++++ DATA LISTING ++++

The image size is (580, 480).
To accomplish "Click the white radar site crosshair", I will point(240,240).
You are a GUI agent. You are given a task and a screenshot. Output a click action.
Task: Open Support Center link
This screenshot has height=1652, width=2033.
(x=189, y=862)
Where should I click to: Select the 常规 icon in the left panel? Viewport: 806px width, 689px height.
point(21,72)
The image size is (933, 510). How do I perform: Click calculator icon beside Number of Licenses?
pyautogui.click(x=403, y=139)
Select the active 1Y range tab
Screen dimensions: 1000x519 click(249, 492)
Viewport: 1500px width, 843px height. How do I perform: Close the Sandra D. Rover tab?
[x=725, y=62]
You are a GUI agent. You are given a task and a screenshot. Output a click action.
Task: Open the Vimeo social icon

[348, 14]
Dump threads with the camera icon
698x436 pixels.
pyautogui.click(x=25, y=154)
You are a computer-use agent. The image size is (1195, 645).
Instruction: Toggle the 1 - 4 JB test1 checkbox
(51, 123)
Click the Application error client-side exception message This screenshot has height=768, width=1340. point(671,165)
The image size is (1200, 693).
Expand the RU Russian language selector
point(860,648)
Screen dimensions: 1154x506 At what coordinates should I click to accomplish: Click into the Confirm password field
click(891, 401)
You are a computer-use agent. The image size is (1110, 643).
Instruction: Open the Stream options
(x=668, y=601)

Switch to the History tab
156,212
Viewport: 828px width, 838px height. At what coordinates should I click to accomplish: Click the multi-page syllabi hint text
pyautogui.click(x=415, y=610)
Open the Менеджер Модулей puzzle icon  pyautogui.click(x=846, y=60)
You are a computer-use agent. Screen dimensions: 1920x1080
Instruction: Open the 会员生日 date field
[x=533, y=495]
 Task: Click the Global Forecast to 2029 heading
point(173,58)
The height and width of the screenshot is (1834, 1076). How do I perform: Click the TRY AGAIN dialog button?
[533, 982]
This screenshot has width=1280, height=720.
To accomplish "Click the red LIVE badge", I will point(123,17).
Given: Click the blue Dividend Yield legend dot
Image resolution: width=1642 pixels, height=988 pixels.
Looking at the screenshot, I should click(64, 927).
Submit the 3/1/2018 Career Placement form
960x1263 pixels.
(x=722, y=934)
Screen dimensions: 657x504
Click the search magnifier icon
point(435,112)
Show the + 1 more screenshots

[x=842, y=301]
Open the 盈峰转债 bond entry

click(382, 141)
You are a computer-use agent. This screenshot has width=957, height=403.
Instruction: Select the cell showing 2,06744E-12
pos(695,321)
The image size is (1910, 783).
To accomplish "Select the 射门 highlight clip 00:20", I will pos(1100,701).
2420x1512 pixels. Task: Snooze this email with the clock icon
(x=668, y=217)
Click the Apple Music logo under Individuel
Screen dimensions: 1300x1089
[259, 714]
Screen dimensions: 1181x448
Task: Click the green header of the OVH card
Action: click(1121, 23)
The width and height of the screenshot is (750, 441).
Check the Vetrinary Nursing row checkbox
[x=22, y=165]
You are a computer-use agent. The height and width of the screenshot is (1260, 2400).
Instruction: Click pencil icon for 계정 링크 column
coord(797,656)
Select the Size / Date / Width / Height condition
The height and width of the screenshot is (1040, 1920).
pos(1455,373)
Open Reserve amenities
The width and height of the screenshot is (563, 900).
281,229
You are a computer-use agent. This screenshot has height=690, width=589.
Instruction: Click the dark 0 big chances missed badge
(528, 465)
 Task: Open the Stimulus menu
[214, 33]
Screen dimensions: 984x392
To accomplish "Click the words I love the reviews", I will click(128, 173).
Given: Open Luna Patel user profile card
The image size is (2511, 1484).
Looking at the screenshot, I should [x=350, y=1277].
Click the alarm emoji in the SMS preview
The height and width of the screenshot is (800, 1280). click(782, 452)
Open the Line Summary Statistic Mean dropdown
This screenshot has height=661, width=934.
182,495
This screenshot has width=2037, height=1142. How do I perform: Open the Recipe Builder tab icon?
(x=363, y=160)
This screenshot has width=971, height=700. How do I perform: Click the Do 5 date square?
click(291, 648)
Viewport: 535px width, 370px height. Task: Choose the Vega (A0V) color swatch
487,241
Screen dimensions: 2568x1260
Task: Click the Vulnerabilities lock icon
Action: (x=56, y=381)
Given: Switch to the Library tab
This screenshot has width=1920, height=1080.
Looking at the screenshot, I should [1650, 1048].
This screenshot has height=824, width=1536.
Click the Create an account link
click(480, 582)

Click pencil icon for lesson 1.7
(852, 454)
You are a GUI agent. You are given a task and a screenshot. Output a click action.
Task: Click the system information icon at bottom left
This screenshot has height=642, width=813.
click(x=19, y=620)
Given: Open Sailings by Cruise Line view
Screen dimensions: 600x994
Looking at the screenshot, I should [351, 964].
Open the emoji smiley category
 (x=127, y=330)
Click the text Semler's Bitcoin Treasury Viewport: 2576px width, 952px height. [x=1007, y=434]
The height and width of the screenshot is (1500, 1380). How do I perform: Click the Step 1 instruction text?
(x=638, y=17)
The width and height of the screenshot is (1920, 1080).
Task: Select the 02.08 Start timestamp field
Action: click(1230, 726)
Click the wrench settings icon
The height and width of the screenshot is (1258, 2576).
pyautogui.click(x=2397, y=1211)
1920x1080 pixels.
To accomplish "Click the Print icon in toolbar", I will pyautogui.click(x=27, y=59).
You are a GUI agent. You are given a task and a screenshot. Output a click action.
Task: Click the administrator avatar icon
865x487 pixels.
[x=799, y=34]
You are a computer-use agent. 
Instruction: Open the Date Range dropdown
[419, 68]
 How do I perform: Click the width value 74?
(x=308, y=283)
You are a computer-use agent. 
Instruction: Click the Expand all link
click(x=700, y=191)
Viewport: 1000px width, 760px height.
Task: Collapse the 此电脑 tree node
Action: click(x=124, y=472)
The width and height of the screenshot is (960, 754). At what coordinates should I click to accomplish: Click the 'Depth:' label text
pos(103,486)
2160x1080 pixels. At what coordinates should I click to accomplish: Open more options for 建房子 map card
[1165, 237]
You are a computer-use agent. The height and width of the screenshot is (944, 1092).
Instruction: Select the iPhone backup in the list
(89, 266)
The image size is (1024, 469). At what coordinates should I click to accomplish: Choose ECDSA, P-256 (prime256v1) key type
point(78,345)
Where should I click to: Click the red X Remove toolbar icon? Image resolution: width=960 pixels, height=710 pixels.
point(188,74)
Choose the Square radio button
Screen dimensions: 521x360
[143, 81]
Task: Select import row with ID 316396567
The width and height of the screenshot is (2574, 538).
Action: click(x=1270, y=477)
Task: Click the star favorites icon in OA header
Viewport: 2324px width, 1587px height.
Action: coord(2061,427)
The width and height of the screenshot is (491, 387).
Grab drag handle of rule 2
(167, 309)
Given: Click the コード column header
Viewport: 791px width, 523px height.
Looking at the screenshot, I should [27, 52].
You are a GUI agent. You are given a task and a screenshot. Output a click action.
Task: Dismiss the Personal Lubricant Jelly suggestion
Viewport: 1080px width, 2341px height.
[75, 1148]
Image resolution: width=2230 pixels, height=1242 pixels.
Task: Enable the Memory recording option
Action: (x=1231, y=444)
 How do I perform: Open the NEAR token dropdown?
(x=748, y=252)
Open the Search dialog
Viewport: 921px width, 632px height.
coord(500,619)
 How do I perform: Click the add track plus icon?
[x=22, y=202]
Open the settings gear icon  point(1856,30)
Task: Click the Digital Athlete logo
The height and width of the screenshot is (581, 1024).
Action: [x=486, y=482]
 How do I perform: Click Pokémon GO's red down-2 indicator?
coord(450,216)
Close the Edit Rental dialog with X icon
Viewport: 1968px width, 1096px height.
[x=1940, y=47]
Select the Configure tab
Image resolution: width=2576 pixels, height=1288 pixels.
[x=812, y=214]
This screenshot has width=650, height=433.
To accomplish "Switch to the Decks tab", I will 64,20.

++++

◆ **WRITTEN EXERCISE**
Substitute "marker" for "crosshair" in the entries from the start through the line containing "I will point(240,240).". Reproduce only those lines, with nothing else changed.

◆ **WRITTEN RESPONSE**
The image size is (580, 480).
To accomplish "Click the white radar site marker", I will point(240,240).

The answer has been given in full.